Rod Taylor played Jason Carlyle in this made-for-TV movie, which also starred Dina Merrill. (The two co-starred on an episode of "Hong Kong" in 1961, and reunited for "Point of Betrayal" in 1995.)

"Family Flight" first aired on Oct. 25, 1972, on ABC.

It's a show full of drama, life-and-death perils and family tensions. Jason Carlyle is a pilot and former Navy man. His son, David (Kristoffer Tabori), has unexpectedly returned home after a long estrangement during which Jason's wife, Florence (Dina Merrill), has quietly become an alcoholic.

This happy trio and family friend Carol Rutledge (Janet Margolin) take off together on vacation, but it's stormy outside too, and their airplane crash-lands in the desert of Baja California. (Standing in for these scenes is the desert near Apple Valley, Calif.)

Taylor gives a fine performance as the tough-minded, hard-bodied service veteran who puts his survivalist training to good use. He gets his fragile group working together, battling hunger, thirst -- and the clock -- to clear a take-off strip and repair the airplane.

The TV movie carries the viewer through ups and downs of successes, celebrations, catastrophes and conflict. And the suspense doesn't end until the airplane comes down for a second time.

» What is required
Reproduce word for word the portion of the passage on the TV movie "Family Flight" that lies between "Taylor gives a" and "a second time.", inclusive.

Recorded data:
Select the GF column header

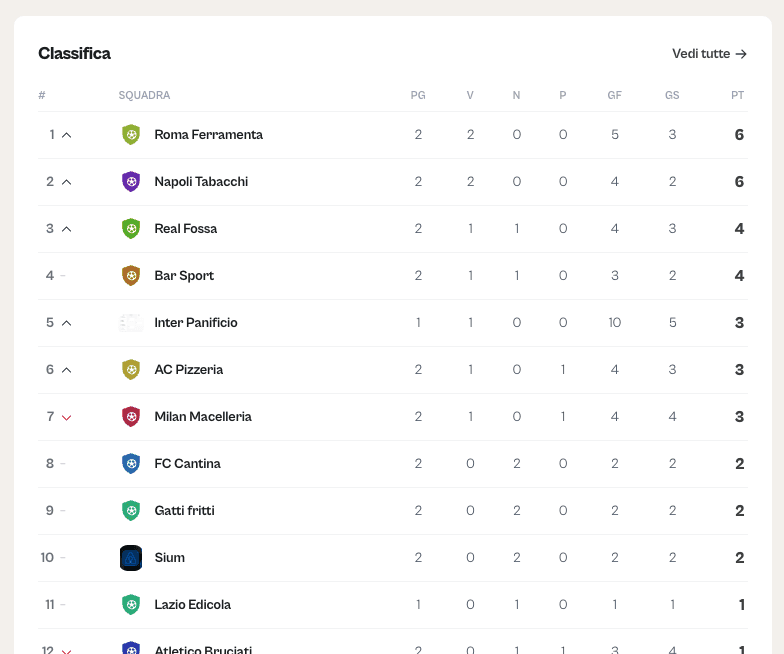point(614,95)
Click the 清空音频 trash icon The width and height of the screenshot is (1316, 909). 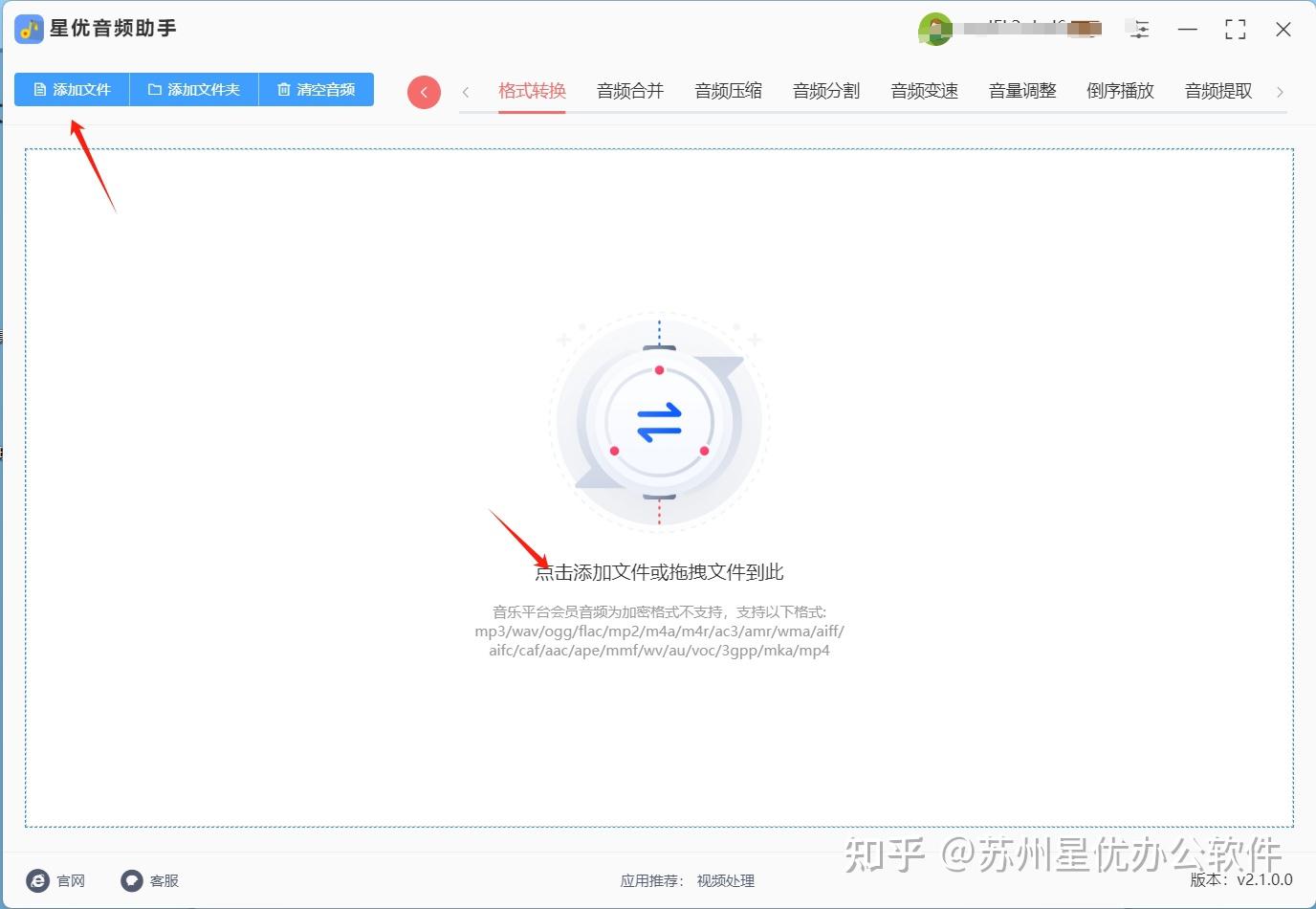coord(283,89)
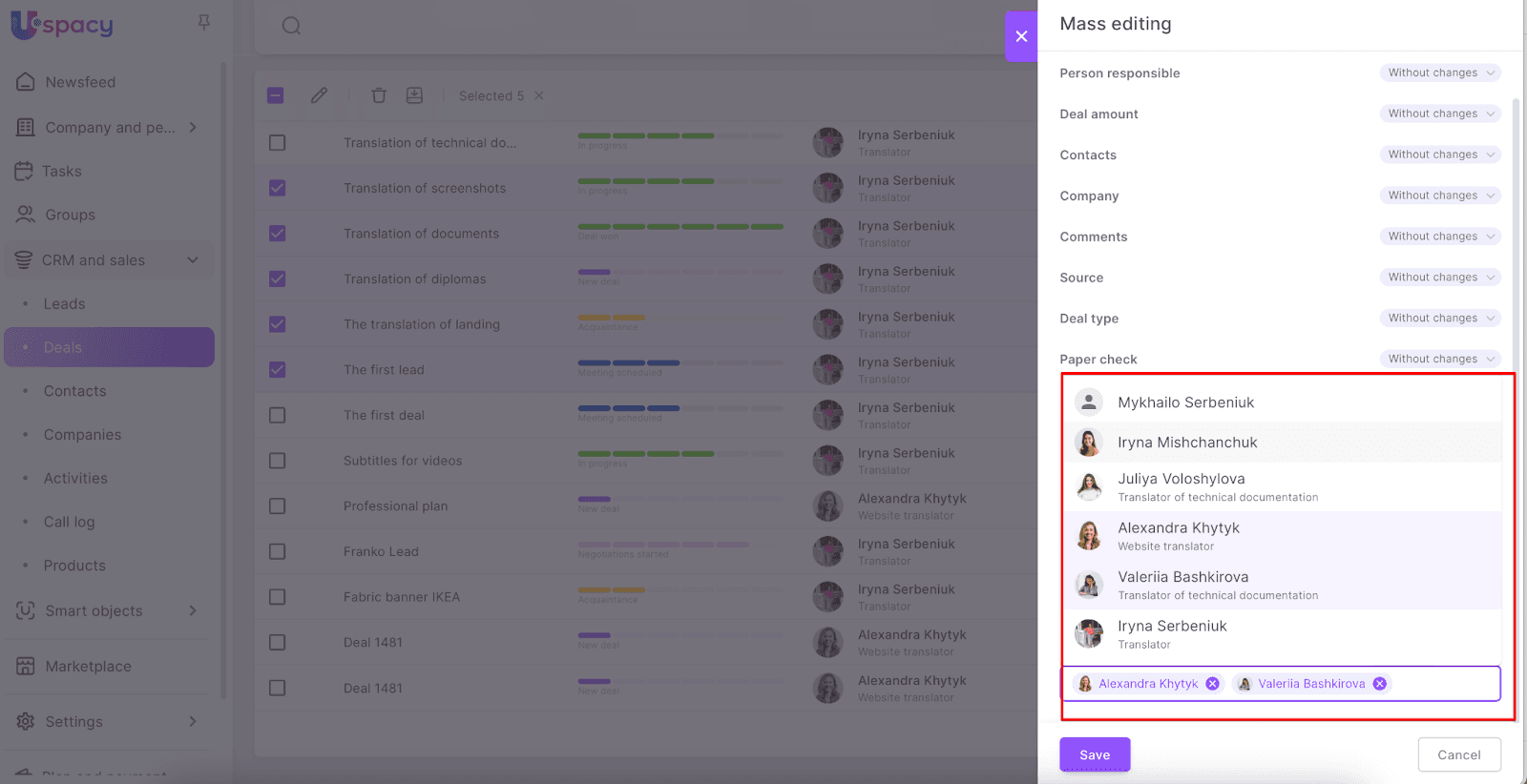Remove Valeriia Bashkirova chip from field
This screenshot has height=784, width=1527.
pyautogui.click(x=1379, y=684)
--
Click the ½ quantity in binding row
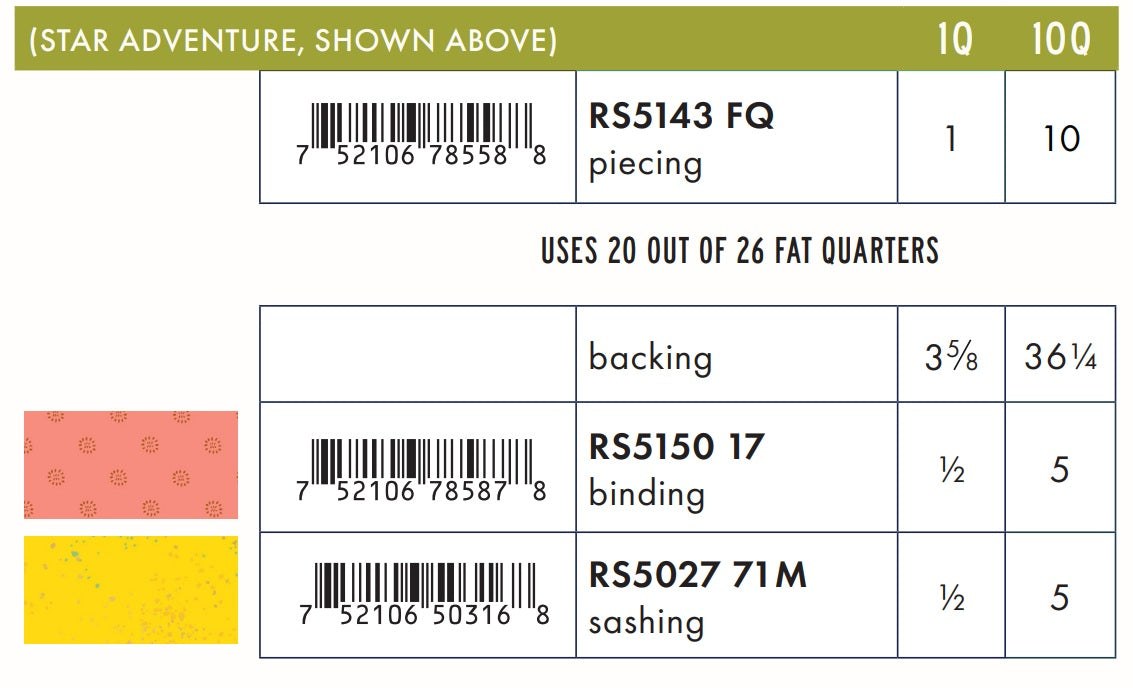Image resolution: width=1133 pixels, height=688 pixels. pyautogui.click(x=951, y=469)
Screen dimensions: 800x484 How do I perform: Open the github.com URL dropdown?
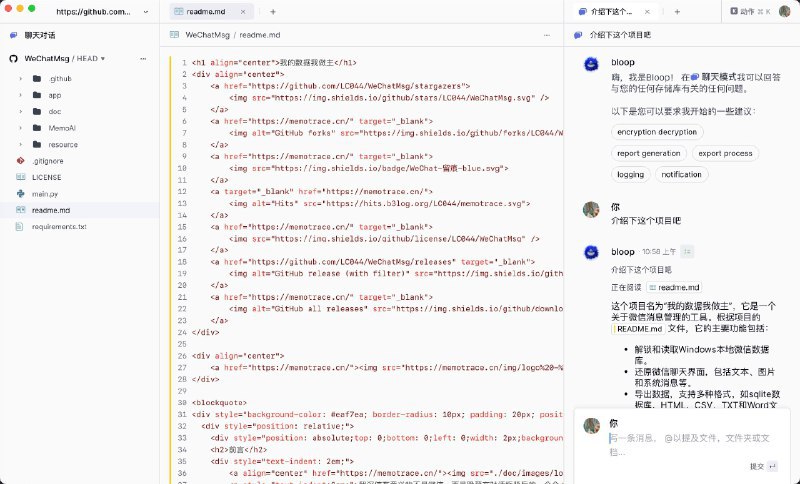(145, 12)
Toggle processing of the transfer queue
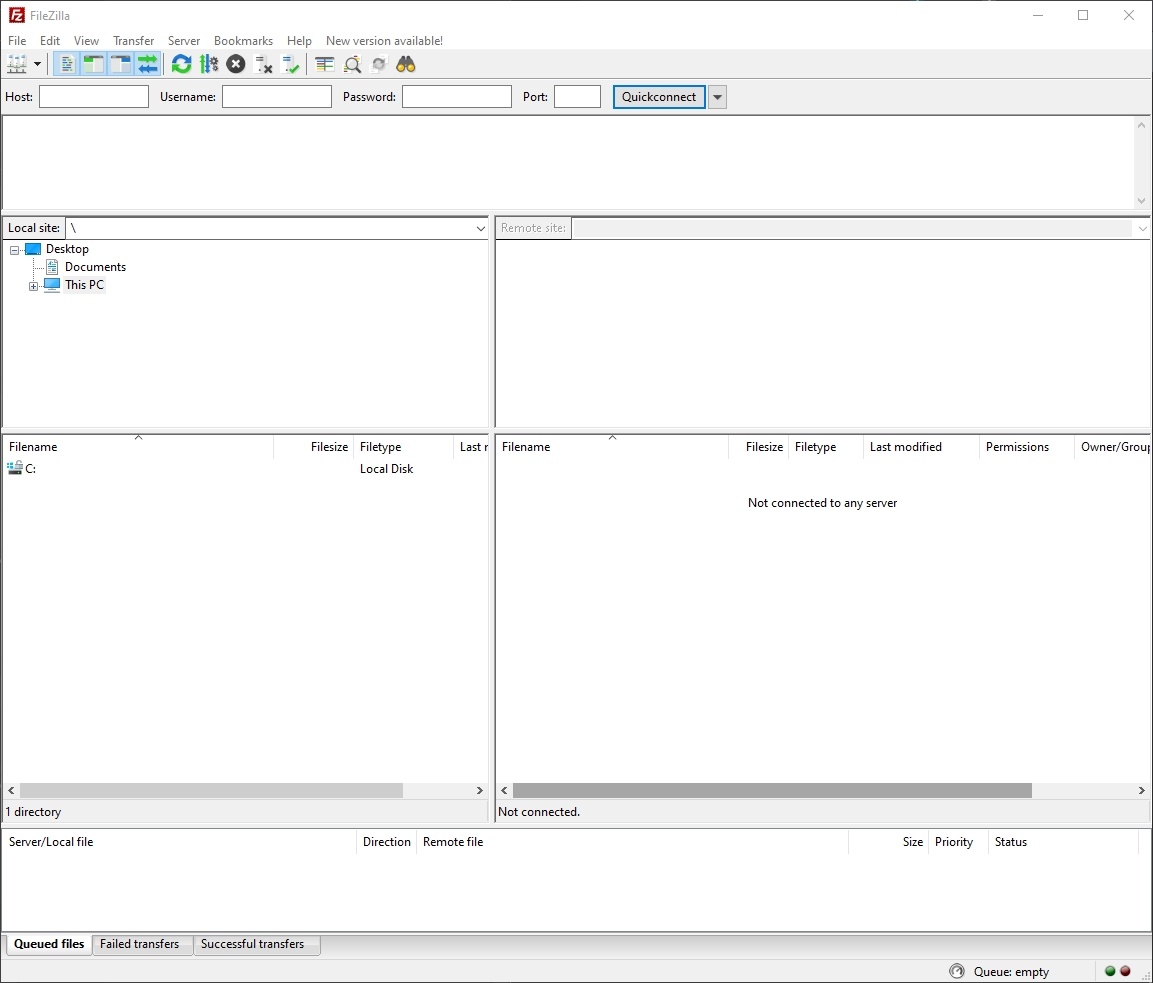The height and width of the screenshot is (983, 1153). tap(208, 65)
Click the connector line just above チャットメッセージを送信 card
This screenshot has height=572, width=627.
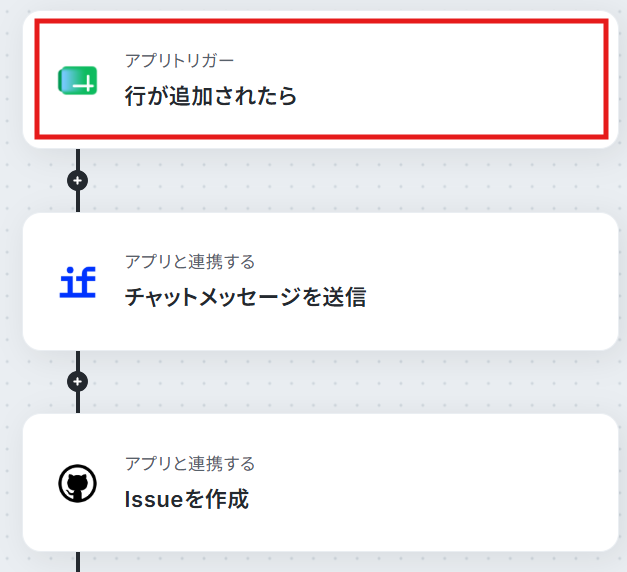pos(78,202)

» Exercise solution
Taylor gives a fine performance as the tough-minded, hard-bodied service veteran who puts his survivalist training to good use. He gets his fragile group working together, battling hunger, thirst -- and the clock -- to clear a take-off strip and repair the airplane.

The TV movie carries the viewer through ups and downs of successes, celebrations, catastrophes and conflict. And the suspense doesn't end until the airplane comes down for a second time.